::: Passage :::

# 2 new arrivals



## MaryPientka (Oct 16, 2014)

The first is a vietnamense from Orchid Zone, shipped in bloom. I love the deep color in the pouch and am very happy with the shape.

The second is a malipoense from Thanh, shipped in bud. This is a lovely multi growth plant. I'm anxiously awaiting the bloom 

Thank you both!


----------



## troy (Oct 16, 2014)

Good choice of plants!! Awesome


----------



## gnathaniel (Oct 16, 2014)

Nice acquisitions! That looks like a pretty great vietnamense.


----------



## Justin (Oct 17, 2014)

Very nice!!


----------



## orchideya (Oct 17, 2014)

Beautiful. I need vietnamense too.


----------



## NYEric (Oct 17, 2014)

MaryPientka said:


> T
> The second is a malipoense.. This is a lovely multi growth plant. I'm anxiously awaiting the bloom


This is a mistake. After you stake it don't even think about the plant. Around Xmas take a look to see if it has opened.


----------



## Linus_Cello (Oct 17, 2014)

How'd you get the OZ viet? ebay?


----------



## MaryPientka (Oct 17, 2014)

Eric, this is my second go-around with a malipo bud . . .I was humbled and frustrated last year. 

Linus, yes, I bought it through ebay.

gnathaniel, the viet was probably a little better than it looks in the photo, as it is a little faded from shipment.

:::

**Task brief**
From the orchid thread, return the passage that opens with the words containing "## MaryPientka (Oct 17, 2014)" and closes with "it through ebay.". Copy it word for word.

::: Dataset content :::

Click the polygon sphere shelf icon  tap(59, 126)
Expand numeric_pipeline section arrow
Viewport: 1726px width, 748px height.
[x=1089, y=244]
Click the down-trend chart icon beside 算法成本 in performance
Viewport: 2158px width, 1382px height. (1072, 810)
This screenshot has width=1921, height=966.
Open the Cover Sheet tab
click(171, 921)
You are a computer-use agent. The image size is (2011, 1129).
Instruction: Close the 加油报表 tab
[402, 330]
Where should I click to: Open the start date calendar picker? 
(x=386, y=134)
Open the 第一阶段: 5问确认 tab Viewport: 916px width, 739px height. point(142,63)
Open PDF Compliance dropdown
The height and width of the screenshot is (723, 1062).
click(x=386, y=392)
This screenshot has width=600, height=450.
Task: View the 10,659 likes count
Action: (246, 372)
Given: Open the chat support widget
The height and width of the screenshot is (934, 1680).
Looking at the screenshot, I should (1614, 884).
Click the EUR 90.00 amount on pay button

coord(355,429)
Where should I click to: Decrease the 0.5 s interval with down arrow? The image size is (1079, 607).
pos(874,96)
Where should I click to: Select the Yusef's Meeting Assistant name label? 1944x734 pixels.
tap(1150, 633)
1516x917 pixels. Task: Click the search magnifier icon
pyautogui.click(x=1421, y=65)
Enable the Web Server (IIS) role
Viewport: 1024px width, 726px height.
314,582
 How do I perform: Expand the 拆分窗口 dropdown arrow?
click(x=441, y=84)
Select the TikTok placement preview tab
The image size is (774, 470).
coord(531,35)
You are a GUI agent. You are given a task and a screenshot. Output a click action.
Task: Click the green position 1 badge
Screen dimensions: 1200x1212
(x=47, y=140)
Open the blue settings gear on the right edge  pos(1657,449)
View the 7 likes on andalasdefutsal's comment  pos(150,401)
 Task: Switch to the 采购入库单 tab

:::

**Worked answer**
## MaryPientka (Oct 17, 2014)

Eric, this is my second go-around with a malipo bud . . .I was humbled and frustrated last year. 

Linus, yes, I bought it through ebay.